Let $L$ be the language of words in which each symbol appears an even number of times. We give an exponential lower bound (in $n = |\Sigma|$) on the size of a Chomsky Normal Form (CNF) grammar for $L$. This implies an exponential lower bound on the size of any context-free grammar for $L$, since (according to Wikipedia) the blowup to CNF is at most quadratic.

Given any derivation of a word $w$ of length $m$ and any $\ell < m/2$ we can always find a non-terminal symbol in the derivation which derives a subword $x$ of $w$ of length $\ell \leq |x| < 2\ell$: start from the root of the derivation, and always pick the larger branch. The first time we hit a branch smaller than $2\ell$, it must be at least $\ell$ in size.

Consider the set of all $S = n!$ words in $L$ of the form $\pi\pi$ (all of size $2n$), where $\pi$ is a permutation of $\Sigma$. For each such word $w$ we can find a symbol $s_w$ generating a subword $x_w$ of size $n/3 \leq |x_w| < 2n/3$. Note that all symbols in $x_w$ are distinct. Therefore if $s_u = s_v$ then $x_u,x_v$ must be permutations of each other.

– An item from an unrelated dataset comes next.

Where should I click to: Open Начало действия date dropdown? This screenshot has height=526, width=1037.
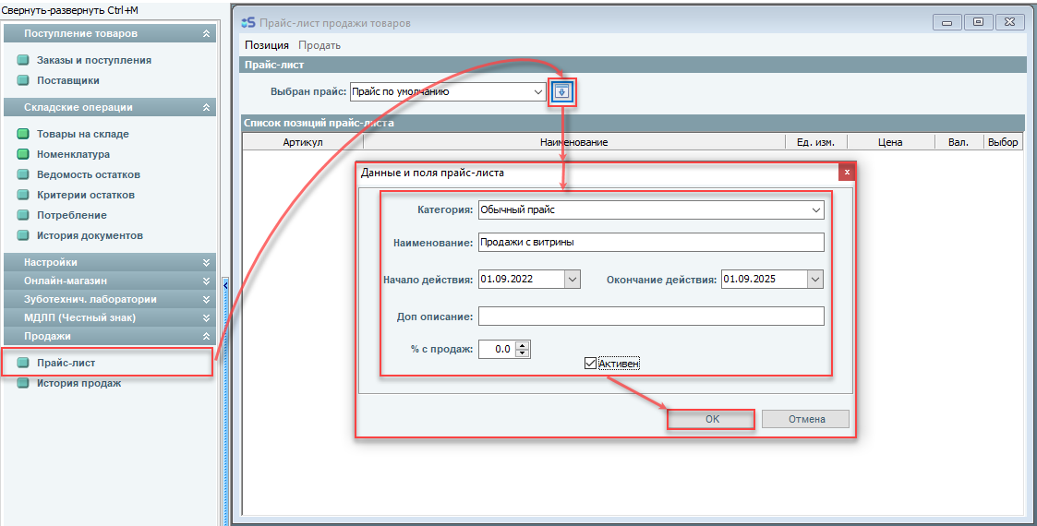click(572, 280)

Given $w$, for how many words $u$ can it be that $s_w = s_u$? To get from $w$ to $u$ we need to permute $x_w$, to permute the rest of the permutation, and to choose the starting location of $x_u$ within the permutation generating $w_u$. All in all, the number of possibilities is at most $$M = n|x_w|!(n-|x_w|)! \leq n(n/3)!(2n/3)!.$$ Therefore the number of distinct symbols in the grammar is at least $$\frac{S}{M} = \frac{n!}{n(n/3)!(2n/3)!} = O\left(\frac{c^n}{n^{1.5}}\right),$$ where $c = 3/2^{2/3} \approx 1.88988$ (thanks to Wolfram Alpha).

Answer 4

I have no idea how to comment. But I do know how to answer. Sorry about that.

I considered the pumping lemma. And I considered how many words are necessary to pump the language.

Consider the language over {0,1}.

We need the following words: 00, 11, 0101, and 1010. To pump we can combine any words by concatenation or insertion. For this example a grammar would be

S => | S0S0S | S1S1S | S0S1S0S1S | S1S0S1S0S

A quick count shows the number of words necessary for the grammar with n terminals is exponential in n. I guess that shows there is no polynomial sized grammar.

Answer 5

jerr18 ---

Ignoring the fact that my posted "answer" was clearly indicated to be a "comment" ...

Perhaps you do not understand what a proof is. As a writer: a proof is what makes me believe a result. As a reader whatever you wish to accept is a proof. A counterexample is what is needed to show a proof is defective. Sometimes a believer will use a comment to provide a counterexample. (I am not asking that you make me disbelieve my comment/proof by providing a counter example.)

As for your question, I believe that the empty language is poly for any alphabet and it satisfies your requirement that every terminal appears an even number of times. I suppose your question should be reposed to conform to the effort that Yuval Filmus put forth.